As Michigan reels from a deluge of new coronavirus cases, some public health experts are pressing the Biden administration to reconsider its allocation strategy for COVID-19 vaccines, urging the administration to distribute more doses to states that have been particularly hard-hit by the virus in recent weeks.
“The vaccine is sitting on shelves right now, or is designated to go on shelves, and it could be used in places like Michigan,” Dr. Amesh Adalja, a senior scholar at the Johns Hopkins Center for Health Security, told TPM.
“Why not offer a solution?” Adalja added. He suggested that “buffer doses,” a safety net of vaccine doses set aside by some states, could be immediately allocated to states like Michigan and others being battered by the virus to mitigate the looming stress on hospitals.
“The buffer that those states have could be used to help states that have higher hospitalizations right now,” he said, adding: “There is an ability to bend the curve, even if not immediately.”
Michigan Reps. Fred Upton (R) and Debbie Dingell (D), pulling from the expertise of those like Adalja, have made similar pleas.
In a letter urging Biden on Thursday to increase the state’s allocation to address that surge — which hit 7,819 new cases on Thursday, the pair wrote: “Surging additional vaccines into Michigan and other hard-hit areas is consistent with guidance from public health experts. Deploying additional vaccine doses in this manner will allow the federal government to make the most effective use of its current vaccine supply and bring us closer to an end of the pandemic.”
“With this in mind, we are requesting an increased allocation of COVID-19 vaccines to Michigan, which will help the state address the surge in cases and hospitalizations in recent days,” they added.
In spite of these criticisms, the Biden administration has said — at least for now — that it will be sticking to a vaccine-allocation strategy that largely dispenses doses to states and territories based on their population rather than in accord with virus-related hospitalizations or how many people are getting infected.
White House coronavirus coordinator Jeff Zients defended the administration’s position on its vaccine distribution program on Friday.
“This pandemic has hit every state and every county hard, thousands of people —hundred of thousands of people — died and more are dying each day and there are tens of millions of people across the country in each and every state and county who have not yet been vaccinated,” Zients said during a briefing on Friday morning.
“The fair and equitable way to distribute the vaccine is based in the adult population by state, tribe and territory. Thats how it’s been done. And we will continue to do so.”
Zients outlined efforts by the Biden administration to help states dole out their allocated doses more effectively and drive testing capacity while touting the distribution of 90 million vaccine doses to states across the country in the past three weeks.
The comments reiterated the White House’s firm and as-yet unchanging stance on its allocation program. The White House said on Friday that while it will be increasing federal resources to support vaccinations, testing and therapeutics, it will not be surging vaccines to states like Michigan which has been clobbered in recent weeks by a spike in fresh cases.

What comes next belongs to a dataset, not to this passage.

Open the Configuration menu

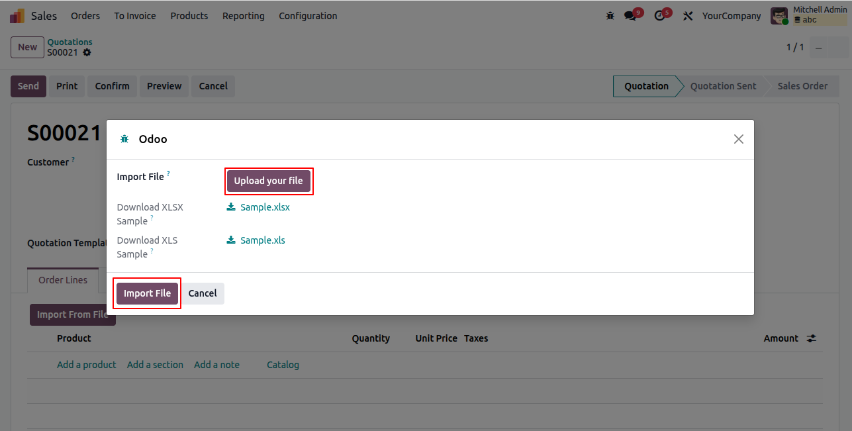[308, 16]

In recent days, Michigan Gov. Gretchen Whitmer, too, has advocated amid recommendations by some public health experts to use adjusted vaccine allocation as a mitigation tool.
During a press conference on Friday, Whitmer confirmed that she had asked Biden to send more vaccine doses to Michigan, making a particular request for the Johnson & Johnson vaccine, which requires only one shot.
“I made the case for a surge strategy,” she said. “At this point, that’s not being deployed, but I am not giving up.”